Jones is, as she has been on other records, done wrong by her man plenty here. “Window Shopping” is the best blue-light number Jones has delivered yet, a slow thump in the middle of the record that manages to push past heartache and into fighting back. “Keep window shopping baby,” she insists to her man with the wandering eye. See if she cares. “You’ve let a good thing pass you by,” she tells him with a quiet confidence, even as she admits to the hurt with each lilting line on the verses.

Still, there aren’t just lessons of the heart on the new record. “Money” is a funky recession jam that’ll get get you shaking your hips at the rhythm while you shake your head at that pile of bills. “She Ain’t a Child No More” gives off the edge of a child ushered into adulthood too soon. Meanwhile, “Without a Heart” worries over a time where, according to Jones, it’d be a lot easier to not care about all the misery going around.

I Learned the Hard Way is an album very much tapped into the now. We’ve all learned some hard lessons over the past couple of years, and those big troubles are all over this record, and perhaps it’s those mentions of lean times that give the heartbreak here some perspective. Whatever the reason, Jones peels back her fire just enough to emote in quieter ways. As a result, this album — perhaps better than its three predecessors — shows her as an immensely talented singer with a genius eye for how to shape a phrase, how to pull the most out of each word.

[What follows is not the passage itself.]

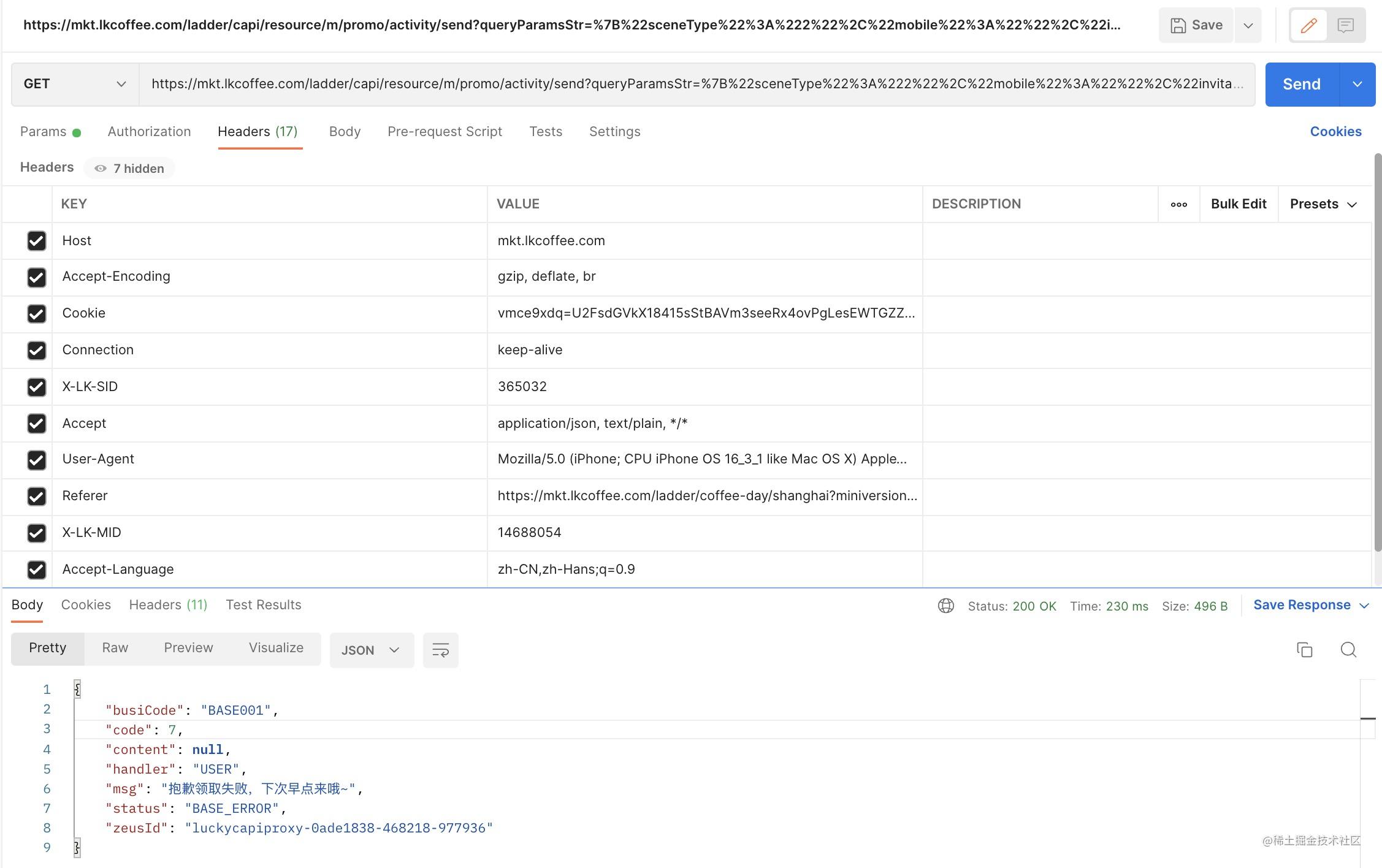The height and width of the screenshot is (868, 1382).
Task: Click the request URL input field
Action: coord(697,84)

It’s fitting that she sounds as alive as ever on the title track. She wears each mistake, each lost love, as a badge of honor. Her singing sways and dips over the verses, reliving old pains, but once she gets to the verse, each line rises as she sings. Her back-up singers snap out the title line, to which Jones responds with confident, rising lines. “You are a fool,” she insists, aiming at any number of people who wronged her, each line rising with confidence. She has washed her hands of the past, and the way she relives it on this record doesn’t feel as raw as other records, instead there’s an appreciation of that past here, the feeling of having moved on. Jones and the Dap-Kings have weathered enough storms to know that they can weather the next ones coming. And they do it here with melody, with careful turns of phrase, not with kicking up their own storm in response.

The Dap-Kings are particularly strong here, too. They don’t vary too far off the path they’ve set on past records, but there’s key moments here that make this work. As tight as they are, that sometimes can keep them restricted, walking the Stax line a little too closely sometimes. In fact, when they are up front on the instrumental “The Reason” they sound at their most tame. However, there’s also the bursts of horns that punctuate the verses on “If You Call”, and the loose, funky jangle of the guitar on “Better Things to Do”, and finally the stripped-down Sam Cooke-style thump of closer “Mama Don’t Like My Man” that keep the Dap-Kings fresh. There’s also a subtle expanse to their sound here, a bigger feel to the horns, a space between the guitars and the rhythm section that makes them feel, well, more king sized on I Learned the Hard Way.

In the end, it’s that space, the room for Jones to spread out and explore with her voice that makes this album their best yet. It’s like they figured out that they had already kicked in the door with those other records. Sharon Jones and the Dap-Kings already had our attention, and now they’re winning us over all the way. Hard way or not, Jones and the Dap-Kings clearly have learned over their previous three records. And those lessons they’re passing on here — though they may hold back a touch on their usual soulful punch — are lasting ones.